Wer morgens eine Runde um den Block joggt oder am Wochenende gerne zum Spiel seines Lieblingsvereins pilgert, ist sich nicht unbedingt der Fäden bewusst, die untergründig zwischen Sport und Religion verlaufen. Bei näherem Hinsehen ist es eine irritierende, gefährliche Nähe: Soziologen deuten etwa ein Fußballmatch als Ritus, ein Stadion als moderne Kathedrale, den Siegesjubel als säkulares „Ite missa est“. Alles übertrieben? Mag sein.

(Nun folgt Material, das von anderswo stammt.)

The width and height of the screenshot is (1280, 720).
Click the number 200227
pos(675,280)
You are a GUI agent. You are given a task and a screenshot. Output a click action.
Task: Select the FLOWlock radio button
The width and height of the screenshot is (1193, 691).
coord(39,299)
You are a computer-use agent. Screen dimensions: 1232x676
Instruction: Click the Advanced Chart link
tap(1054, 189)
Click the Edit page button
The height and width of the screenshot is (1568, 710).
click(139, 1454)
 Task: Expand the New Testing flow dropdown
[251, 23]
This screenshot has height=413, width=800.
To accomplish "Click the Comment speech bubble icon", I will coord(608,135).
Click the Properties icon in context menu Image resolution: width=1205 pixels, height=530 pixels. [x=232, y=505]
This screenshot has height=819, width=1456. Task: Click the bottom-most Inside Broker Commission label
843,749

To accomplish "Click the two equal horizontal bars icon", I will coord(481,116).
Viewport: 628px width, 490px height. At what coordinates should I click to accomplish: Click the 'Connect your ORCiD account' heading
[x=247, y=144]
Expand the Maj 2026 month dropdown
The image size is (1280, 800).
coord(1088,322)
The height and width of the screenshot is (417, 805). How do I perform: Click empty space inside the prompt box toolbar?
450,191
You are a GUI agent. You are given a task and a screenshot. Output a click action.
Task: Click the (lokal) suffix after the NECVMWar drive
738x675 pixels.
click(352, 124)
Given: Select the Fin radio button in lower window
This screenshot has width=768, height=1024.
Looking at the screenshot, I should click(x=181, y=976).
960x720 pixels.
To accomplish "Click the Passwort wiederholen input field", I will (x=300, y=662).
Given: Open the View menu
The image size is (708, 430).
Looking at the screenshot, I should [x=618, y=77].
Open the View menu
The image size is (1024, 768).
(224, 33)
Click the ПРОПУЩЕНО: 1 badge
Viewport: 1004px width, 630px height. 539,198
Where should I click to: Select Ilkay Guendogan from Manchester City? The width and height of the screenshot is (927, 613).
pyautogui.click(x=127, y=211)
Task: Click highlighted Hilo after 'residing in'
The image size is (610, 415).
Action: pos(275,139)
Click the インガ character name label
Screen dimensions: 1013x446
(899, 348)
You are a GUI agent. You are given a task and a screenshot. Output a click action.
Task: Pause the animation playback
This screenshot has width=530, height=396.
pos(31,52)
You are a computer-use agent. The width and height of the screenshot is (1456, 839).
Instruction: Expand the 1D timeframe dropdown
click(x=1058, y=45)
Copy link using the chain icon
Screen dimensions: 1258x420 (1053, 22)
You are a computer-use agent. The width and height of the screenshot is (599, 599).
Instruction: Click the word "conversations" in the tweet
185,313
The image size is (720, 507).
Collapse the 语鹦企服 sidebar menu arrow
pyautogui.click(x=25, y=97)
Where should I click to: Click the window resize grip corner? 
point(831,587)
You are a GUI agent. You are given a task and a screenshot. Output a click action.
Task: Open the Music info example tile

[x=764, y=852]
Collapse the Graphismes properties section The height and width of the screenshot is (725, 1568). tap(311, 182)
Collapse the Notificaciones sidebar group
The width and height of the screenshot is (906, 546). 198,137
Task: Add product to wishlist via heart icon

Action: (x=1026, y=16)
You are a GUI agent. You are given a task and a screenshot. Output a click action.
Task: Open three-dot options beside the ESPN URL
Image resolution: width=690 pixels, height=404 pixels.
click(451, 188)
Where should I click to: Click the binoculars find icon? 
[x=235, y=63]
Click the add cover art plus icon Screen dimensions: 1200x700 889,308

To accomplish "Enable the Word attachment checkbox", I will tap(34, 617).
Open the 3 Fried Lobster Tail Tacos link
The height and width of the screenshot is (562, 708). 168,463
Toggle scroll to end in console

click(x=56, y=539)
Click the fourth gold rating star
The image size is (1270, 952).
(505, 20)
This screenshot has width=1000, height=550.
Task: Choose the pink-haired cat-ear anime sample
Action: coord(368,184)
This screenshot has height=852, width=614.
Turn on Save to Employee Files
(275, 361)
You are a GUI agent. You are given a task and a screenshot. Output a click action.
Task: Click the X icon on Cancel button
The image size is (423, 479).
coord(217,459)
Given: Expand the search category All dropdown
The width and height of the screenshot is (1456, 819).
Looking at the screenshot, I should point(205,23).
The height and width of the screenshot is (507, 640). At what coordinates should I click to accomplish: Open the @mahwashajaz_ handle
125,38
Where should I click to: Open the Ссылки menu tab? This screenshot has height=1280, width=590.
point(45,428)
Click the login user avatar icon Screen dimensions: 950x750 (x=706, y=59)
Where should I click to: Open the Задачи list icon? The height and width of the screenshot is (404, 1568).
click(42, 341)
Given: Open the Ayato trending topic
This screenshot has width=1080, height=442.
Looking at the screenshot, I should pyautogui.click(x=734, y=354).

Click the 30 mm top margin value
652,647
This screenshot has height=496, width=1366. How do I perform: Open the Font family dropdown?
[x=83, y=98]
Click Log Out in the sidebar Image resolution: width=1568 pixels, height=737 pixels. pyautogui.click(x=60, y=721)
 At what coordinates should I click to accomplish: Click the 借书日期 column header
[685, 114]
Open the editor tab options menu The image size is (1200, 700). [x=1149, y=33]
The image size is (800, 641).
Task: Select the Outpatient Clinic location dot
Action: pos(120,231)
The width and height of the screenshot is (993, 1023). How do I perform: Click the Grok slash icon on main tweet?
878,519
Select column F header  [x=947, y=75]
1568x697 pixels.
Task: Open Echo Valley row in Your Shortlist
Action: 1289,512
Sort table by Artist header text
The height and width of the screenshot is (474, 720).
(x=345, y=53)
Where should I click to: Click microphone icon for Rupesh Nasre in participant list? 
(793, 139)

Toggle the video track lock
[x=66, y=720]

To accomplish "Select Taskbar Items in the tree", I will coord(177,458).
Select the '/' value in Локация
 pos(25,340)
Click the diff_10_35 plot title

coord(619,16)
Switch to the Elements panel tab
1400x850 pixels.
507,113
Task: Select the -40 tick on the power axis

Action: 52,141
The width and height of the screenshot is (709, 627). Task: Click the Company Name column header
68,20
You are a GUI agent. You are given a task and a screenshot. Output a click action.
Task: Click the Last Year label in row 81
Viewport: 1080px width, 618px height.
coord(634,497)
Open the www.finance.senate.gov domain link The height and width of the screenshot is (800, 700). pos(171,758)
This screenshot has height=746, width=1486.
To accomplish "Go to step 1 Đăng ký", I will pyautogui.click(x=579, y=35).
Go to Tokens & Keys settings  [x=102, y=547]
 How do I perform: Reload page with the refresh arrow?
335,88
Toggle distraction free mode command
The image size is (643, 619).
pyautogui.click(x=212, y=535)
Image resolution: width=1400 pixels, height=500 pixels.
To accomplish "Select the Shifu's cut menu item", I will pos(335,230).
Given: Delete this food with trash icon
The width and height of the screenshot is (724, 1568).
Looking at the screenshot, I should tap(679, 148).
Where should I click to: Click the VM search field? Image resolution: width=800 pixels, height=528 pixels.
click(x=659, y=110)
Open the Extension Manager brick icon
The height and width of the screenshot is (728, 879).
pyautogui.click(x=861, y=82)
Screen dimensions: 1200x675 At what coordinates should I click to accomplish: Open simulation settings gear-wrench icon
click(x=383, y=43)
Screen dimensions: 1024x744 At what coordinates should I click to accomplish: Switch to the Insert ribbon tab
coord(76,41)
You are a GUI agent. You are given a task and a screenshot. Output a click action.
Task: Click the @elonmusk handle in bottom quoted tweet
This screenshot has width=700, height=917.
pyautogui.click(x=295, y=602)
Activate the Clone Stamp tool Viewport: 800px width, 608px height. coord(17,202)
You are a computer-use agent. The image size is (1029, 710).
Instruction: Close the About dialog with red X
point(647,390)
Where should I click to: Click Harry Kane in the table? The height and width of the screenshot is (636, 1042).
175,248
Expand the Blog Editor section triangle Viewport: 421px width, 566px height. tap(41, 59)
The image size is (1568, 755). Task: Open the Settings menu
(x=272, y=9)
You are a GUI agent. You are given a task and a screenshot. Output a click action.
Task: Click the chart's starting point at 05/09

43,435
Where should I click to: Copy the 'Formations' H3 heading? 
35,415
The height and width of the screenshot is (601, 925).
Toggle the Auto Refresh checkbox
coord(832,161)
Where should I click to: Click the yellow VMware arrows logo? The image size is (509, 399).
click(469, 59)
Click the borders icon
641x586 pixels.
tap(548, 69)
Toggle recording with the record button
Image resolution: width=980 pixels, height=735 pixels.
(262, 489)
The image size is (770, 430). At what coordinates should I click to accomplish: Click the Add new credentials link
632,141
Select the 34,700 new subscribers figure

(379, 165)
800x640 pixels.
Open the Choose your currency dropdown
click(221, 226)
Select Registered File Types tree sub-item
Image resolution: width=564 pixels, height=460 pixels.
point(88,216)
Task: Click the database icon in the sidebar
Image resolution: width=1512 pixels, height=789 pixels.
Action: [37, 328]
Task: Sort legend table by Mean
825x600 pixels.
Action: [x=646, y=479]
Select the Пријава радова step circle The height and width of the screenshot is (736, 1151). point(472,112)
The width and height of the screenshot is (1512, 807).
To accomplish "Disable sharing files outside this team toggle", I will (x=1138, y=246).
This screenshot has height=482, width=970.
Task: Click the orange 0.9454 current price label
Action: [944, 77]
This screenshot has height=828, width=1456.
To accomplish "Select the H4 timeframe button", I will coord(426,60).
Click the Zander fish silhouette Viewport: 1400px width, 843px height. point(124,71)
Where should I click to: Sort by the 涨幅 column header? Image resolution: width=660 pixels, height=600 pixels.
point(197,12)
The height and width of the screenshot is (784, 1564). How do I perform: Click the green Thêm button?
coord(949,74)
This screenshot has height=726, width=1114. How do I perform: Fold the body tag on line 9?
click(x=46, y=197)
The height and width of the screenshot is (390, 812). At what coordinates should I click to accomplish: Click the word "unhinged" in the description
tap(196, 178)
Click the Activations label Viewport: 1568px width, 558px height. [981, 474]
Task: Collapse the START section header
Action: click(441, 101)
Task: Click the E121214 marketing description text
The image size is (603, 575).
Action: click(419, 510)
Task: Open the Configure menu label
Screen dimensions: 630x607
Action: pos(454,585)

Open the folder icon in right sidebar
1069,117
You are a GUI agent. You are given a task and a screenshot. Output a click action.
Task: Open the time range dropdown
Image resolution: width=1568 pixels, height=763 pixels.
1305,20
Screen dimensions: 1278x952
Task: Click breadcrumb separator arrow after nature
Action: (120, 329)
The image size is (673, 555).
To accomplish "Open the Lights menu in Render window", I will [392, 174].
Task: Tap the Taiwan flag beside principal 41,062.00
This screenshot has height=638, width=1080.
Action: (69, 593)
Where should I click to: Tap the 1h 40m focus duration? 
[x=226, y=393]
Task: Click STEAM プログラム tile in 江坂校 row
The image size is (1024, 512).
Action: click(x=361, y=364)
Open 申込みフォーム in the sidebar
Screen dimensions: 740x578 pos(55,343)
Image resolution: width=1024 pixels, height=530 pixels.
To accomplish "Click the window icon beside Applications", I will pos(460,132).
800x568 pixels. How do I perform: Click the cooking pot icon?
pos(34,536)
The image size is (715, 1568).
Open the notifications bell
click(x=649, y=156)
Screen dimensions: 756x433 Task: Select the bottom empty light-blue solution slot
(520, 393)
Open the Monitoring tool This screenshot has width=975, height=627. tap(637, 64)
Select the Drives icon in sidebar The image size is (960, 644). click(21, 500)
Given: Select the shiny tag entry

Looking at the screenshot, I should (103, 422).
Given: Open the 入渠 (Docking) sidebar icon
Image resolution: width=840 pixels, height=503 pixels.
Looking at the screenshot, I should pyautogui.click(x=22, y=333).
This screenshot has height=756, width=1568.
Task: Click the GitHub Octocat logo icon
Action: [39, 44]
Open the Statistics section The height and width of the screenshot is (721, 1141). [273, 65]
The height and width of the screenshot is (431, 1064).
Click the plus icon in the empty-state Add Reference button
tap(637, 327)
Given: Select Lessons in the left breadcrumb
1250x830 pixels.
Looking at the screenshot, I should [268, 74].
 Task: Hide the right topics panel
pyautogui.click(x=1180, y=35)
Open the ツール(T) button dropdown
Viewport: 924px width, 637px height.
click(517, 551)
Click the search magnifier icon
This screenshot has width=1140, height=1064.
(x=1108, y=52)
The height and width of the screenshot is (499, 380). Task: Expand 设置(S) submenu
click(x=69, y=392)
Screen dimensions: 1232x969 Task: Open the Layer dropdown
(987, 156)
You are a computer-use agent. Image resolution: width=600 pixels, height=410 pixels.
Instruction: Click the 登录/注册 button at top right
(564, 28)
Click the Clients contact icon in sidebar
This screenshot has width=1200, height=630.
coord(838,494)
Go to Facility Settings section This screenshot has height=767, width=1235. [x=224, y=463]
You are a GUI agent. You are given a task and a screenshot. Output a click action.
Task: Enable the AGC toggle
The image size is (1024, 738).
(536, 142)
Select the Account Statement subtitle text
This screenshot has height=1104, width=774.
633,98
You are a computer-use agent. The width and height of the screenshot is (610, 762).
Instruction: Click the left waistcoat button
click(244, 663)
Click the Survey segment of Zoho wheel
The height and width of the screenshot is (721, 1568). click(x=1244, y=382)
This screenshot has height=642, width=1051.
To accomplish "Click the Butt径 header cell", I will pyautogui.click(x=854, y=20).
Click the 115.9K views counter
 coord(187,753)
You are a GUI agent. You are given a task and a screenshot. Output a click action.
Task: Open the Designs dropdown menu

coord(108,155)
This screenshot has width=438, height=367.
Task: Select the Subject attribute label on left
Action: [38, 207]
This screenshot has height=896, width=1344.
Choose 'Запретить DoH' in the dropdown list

Aber warum hat dann Diego Maradona sein Siegestor von Mexiko 1986 als „Hand Gottes“ rechtfertigen können? Der italienische Forscher Carlo Magnani glaubt, „dass Maradona völlig recht hatte“, denn dem Sport wohne „die Möglichkeit einer Transzendenz inne“, Sport sei „in sich religiös“. Schon das Ballspiel der Maya im heutigen Mexiko (in Chichen Itza hat sich einer ihrer Sportplätze erhalten) soll so etwas wie ein hochsymbolischer Ritus der Selbstvergewisserung ihres mystischen Denkens gewesen sein.
Sie sehen also: So leichtfüßig, wie man denken könnte, ist das Thema Sport nicht. Doch ich hoffe, dass Ihnen dieses Heft viele Denkanstöße bieten kann, die Ihnen auch spirituell weiterhelfen.